After last Sunday’s matinee performance of Almost, Maine, actor and Theatre Arlington artistic director B.J. Cleveland made a startling announcement to the audience: “We’ve been told that the Fort Worth Star-Telegram has discontinued arts coverage of theaters in the Mid-Cities. That includes Theatre Arlington. So if you enjoyed this show, tell your friends. We rely on you for publicity.”
It’s criminal that the restriction of local arts coverage by Star-T/Dallas Morning News — the two papers are sharing content — should result in the axing of Theatre Arlington. For the past 36 years they’ve offered a reliable brand of audience-friendly theater; the most professionally executed of their work has been during Actors’ Equity member Cleveland’s 15-year tenure as artistic director. Their best stagings might be called “gateway theater,” in the sense that they’ve made converts of people who never thought they could sit still for two hours and watch actors chatter onstage.

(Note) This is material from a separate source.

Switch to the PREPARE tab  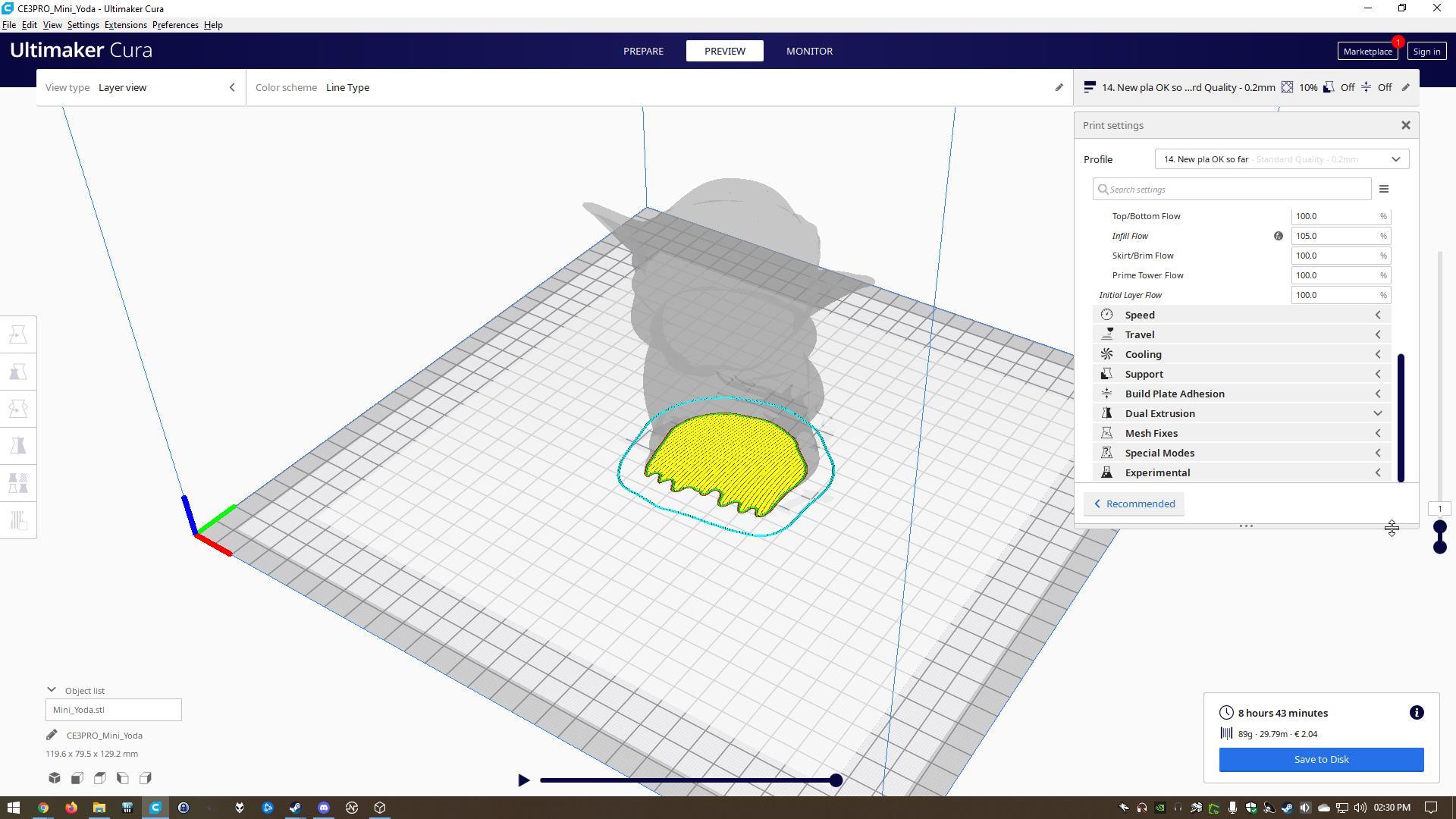click(x=643, y=51)
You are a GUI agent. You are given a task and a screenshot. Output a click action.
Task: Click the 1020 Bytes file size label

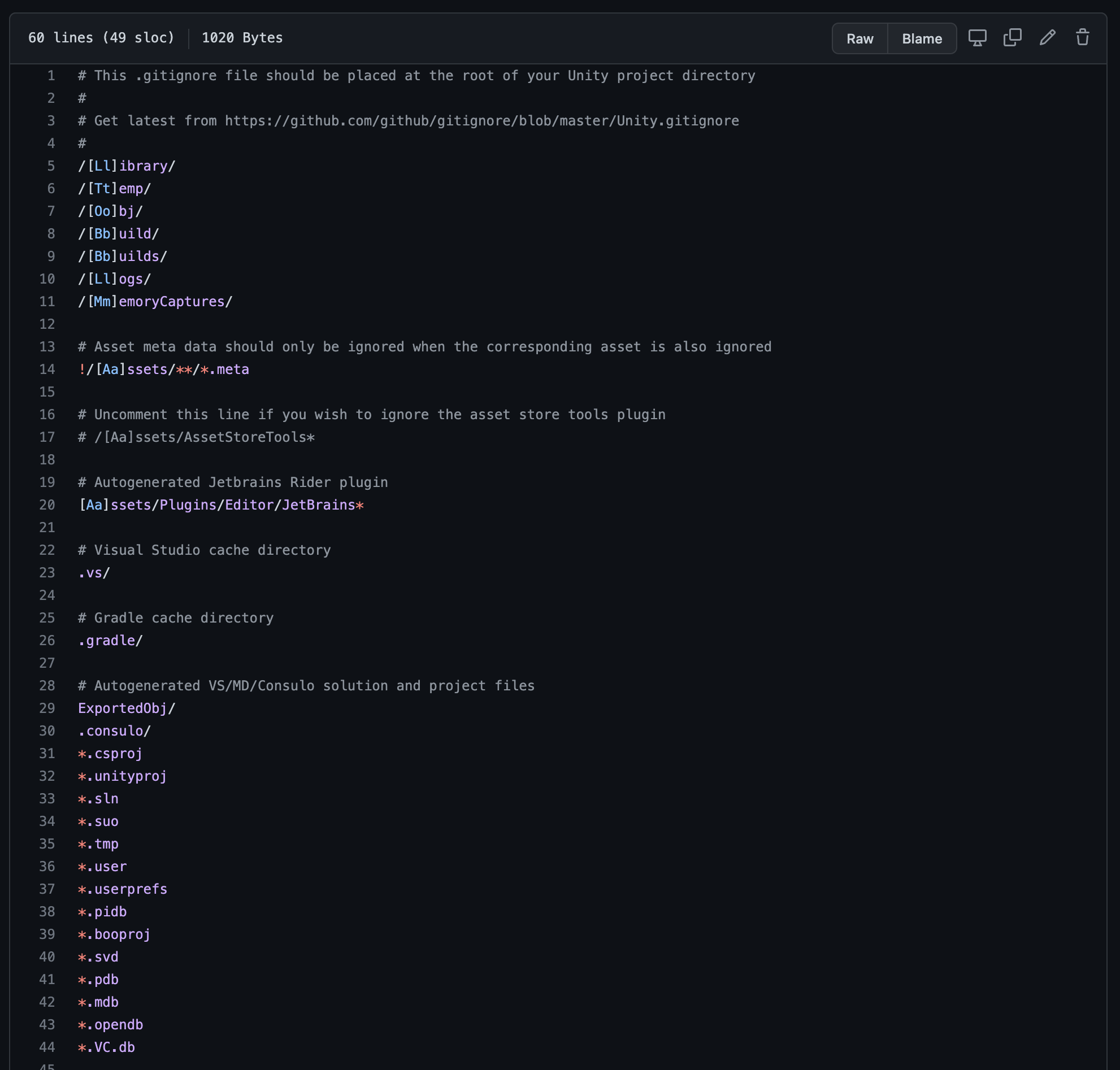click(x=242, y=38)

Almost, Maine is a classic example of Theatre Arlington’s m.o., a tasty shot of sharp wit and melancholy atmosphere that seems custom-designed to hook newbie audiences. Directed by Michael Serrecchia with a skilled ear for the pregnant pause, the show is a collection of eight vignettes about love, hope, change, and loss, all set on the same lonely Friday night during a small town in Maine’s mid-winter.
Playwright John Cariani grew up in far northern Maine, about 500 miles north of Boston. He was quoted as saying that where he came from, “The skies are big, the winters are long, and there’s lots of space. They call Montana ‘Big Sky Country.’ Well, they’ve never seen northern Maine.” Thanks to Jack Hardaway’s children’s book illustration of a set — twinkling lights against deep darkness, white silhouettes of giant trees, and not much else — the four actors who play several characters apiece feel diminished, chastened, almost defeated by the huge wintry sky around them. This, in turn, gives the show’s small touches of magic realism more significance and plausibility. When you’re surrounded by this much cold nothingness, the emotional nuances of little human events acquire a mystical quality.

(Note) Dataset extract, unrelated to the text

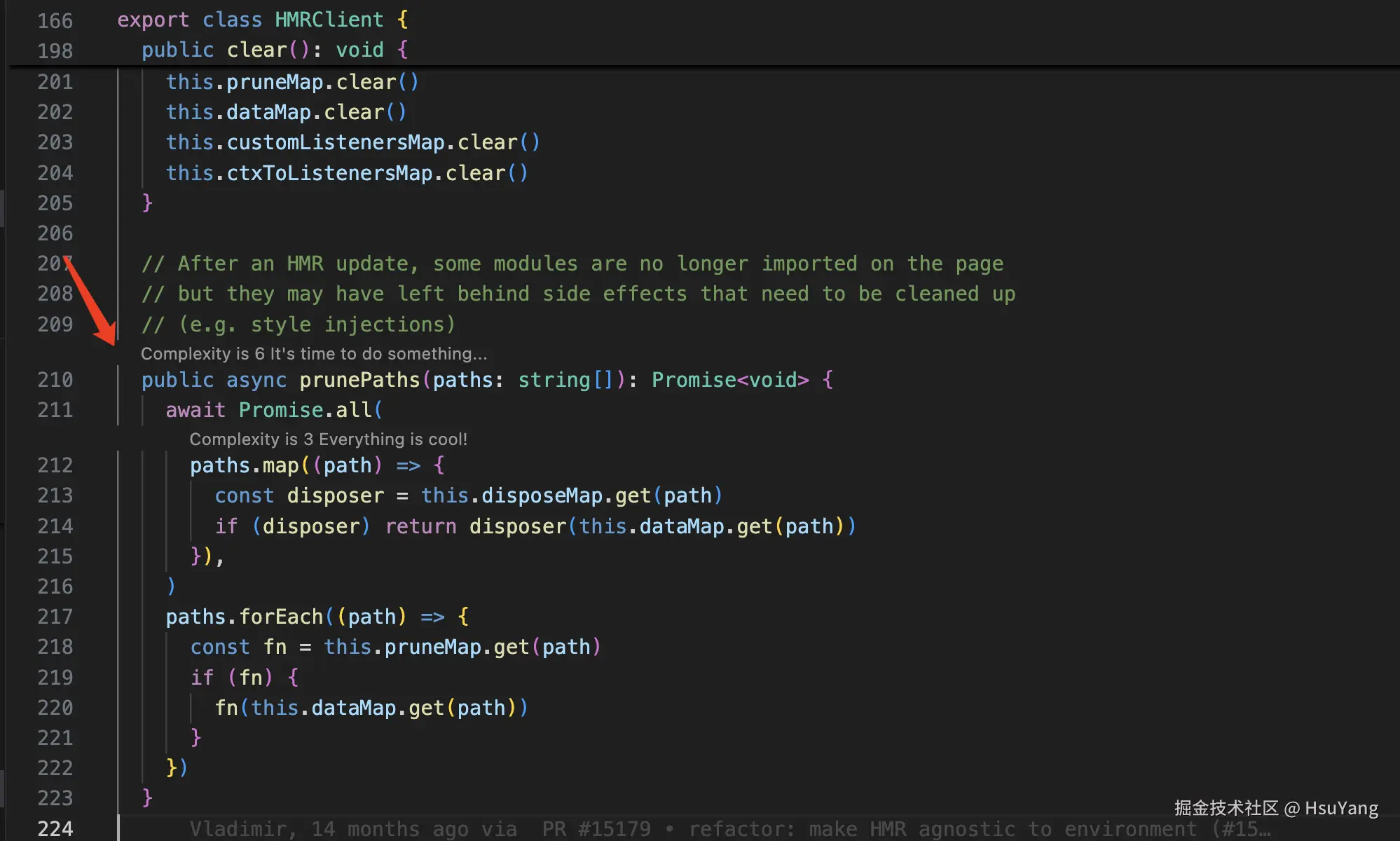The height and width of the screenshot is (841, 1400).
Task: Click the 'return' keyword on line 214
Action: point(420,526)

All but one of the random sketches in Almost, Maine are duets played in different combinations by the effortlessly enchanting quartet of Cleveland, Marisa Diotalevi, Becca Shivers, and Ted Wold. Following the cue of Latin American writers like Gabriel Marquez, certain metaphors are made fantastically literal and upend the natural laws. Hence, in “Her Heart,” young widow Glory (Diotalevi) carries her broken heart around as clanking pieces in a bag. She pitches a tent in the yard of handyman Easton (Wold) so she can see the Northern Lights, which she has been told are torches carried by the dead as they retreat to the afterlife. “Getting It Back” finds disgruntled Gayle (Diotalevi) ready to split with her hapless boyfriend Lendall (Cleveland). She insists on returning all the love that he’s given to her, dragging in very large, cumbersome packages from stage right. He returns the love she’s given him in a container roughly the size of a sandwich bag. The especially poignant “Story of Hope” finds middle-aged Hope (Shivers) returning to the childhood home of a high school sweetheart whose question “Will you marry me?” she never answered. A stranger (Cleveland) now resides there and gives her an unexpected lesson in the ravages of long-simmering regret.

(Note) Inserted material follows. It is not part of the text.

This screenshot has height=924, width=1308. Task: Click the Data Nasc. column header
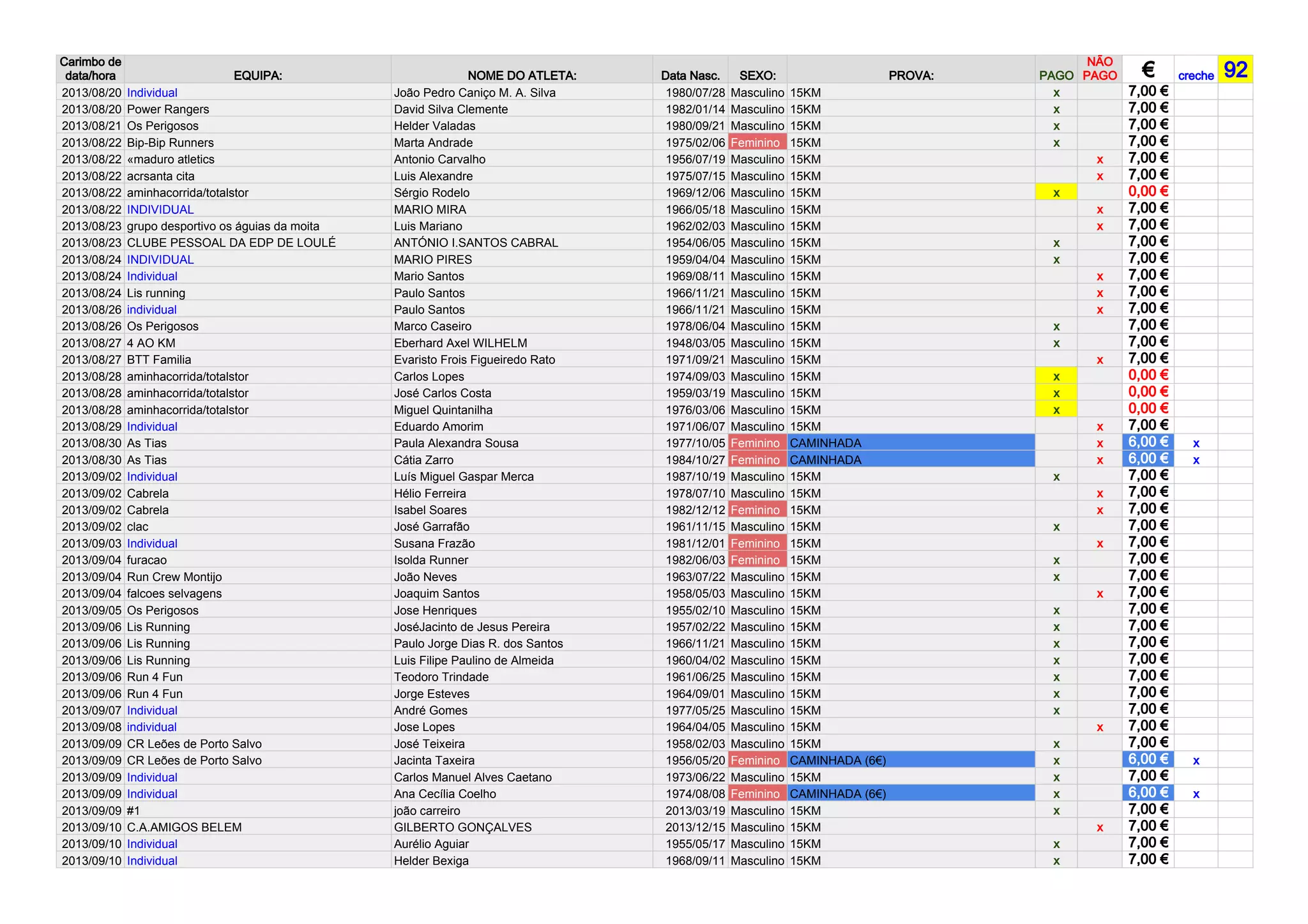click(690, 75)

If all this sounds like Love American-Style in the Age of Cholera — that is, cheap sentiment tarted up with literary pretensions — it probably would be with a less agile, empathetic cast. Director Serrechia urges the actors to work against potential gooiness by helping them develop a crisp, bantering quality with the dialogue, which includes the artful use of pauses that accentuate a great one-liner. When Shivers inquires why ex-flame Wold is drinking alone, he explains that the rest of his family has gone south for the winter — beat, beat, beat — “to Vermont.” In the end, none of the emotionally fluid actors in Theatre Arlington’s Almost, Maine forgets the essential mundanity of these small-town lives. The real-world details let the surreal elements arrive like soothing showers, not grandiose thunderheads.
As for the post-show announcement that Theatre Arlington will no longer be reviewed by North Texas’ two major dailies, I can only say: The decline in the Fort Worth-Dallas cultural scene has begun in a big, nasty way.